# Report
## This is the report for the dataset and the end result visualizations for the volume prediction.

------

## Dataset:

* #### Passenger id: 
We could measure the discreet rides per time-frame but for the 1 hour prediction window that was chosen it makes no sense. Hence this column is dropped

* #### Source & Destination Coordinate columns (2 pairs): 
The range of the coordinates was scanned in order to verify that all the values represent calls from Lima city and outskirts. A first idea was to use the osm routing library to approximate the cumulative distance traveled per hour normalize it and use it as a feature. Since every routing calculation took about 1.4 seconds and we had >2mil rows, that effort was abandoned. A cheaper and less trustworthy approach would be to just take the straight distance between source and destination. Eventually, these columns where also dropped. 

* #### Address: 
The address plays a big role in defining which areas of the city have a certain volume per hour. An idea could be to find a dataset that encodes these locations and use the result after encoding as a feature. Since our dataset only had the address though, the column was dropped. 

* #### Date: 
The date is transformed into a pandas time-stamp and will produce several features that will showcase the seasonality of the time series. It is apparent that the problem lies in modeling the behavior of the particular city's taxi system in comparison to a specific date-time. It should be noted that some days like 25 of December. 


-----

# Statistical analysis:


### Seasonality:
Our time series has a profound seasonality since the ride volume is bound by the specific hour and day, but also seasonal events like Christmas (25Dec) or a Empire of the Sun consert (17 Nov 2015) .

### Outliers? :
Hence, we can detect outliers by the z-score and a threshold, but it's not a good idea since we are producing time lags and possibly removing seasonal events that should be predicted.

Also, I verified that the bounding box of the coordinates was indeed encapsulating Lima, Peru, and there were no "rogue rides".

---

### Stationarity:
We must also test to see if the time series is stationary. This was done by performing the Dickey-Fuller test as shown in notebook 1b. 

The result was that for this dataset, the time series is stationary so no standardising was required.

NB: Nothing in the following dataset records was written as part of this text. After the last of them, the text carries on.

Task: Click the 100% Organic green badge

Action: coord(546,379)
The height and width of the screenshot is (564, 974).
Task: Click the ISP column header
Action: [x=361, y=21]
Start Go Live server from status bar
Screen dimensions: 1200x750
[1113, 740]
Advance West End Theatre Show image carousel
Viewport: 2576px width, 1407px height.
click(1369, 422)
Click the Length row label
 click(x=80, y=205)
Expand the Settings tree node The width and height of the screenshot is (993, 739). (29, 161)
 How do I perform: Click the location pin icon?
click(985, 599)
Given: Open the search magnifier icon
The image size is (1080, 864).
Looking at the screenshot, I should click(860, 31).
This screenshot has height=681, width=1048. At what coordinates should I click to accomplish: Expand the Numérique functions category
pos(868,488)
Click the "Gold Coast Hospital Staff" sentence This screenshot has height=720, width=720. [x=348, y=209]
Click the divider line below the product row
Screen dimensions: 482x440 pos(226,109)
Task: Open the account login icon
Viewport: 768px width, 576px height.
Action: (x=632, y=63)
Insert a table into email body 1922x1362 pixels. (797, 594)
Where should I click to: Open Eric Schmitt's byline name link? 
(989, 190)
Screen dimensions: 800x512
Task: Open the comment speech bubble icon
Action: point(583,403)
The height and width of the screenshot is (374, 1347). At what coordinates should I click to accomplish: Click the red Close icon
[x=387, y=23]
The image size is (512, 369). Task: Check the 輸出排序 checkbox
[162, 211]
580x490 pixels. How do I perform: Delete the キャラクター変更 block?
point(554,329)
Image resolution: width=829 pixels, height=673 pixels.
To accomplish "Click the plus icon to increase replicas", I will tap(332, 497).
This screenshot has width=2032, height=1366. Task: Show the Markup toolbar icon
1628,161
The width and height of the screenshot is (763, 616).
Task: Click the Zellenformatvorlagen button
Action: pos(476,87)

This was also proven by the fact that the rolling mean follows the rolling stf throughout the dataset.

---



---

# Features:

We need to encode the timestamp we have in each ride in a set of features that will encapsulate the seasonality of our timeseries.

The features that were created where the ones bellow:

* day_of_year
* day_of_week
* month_of_year
* hour_of_day
* minute_of_hour

Of course, if we aggregate by hour, we will drop the minute of hour feature.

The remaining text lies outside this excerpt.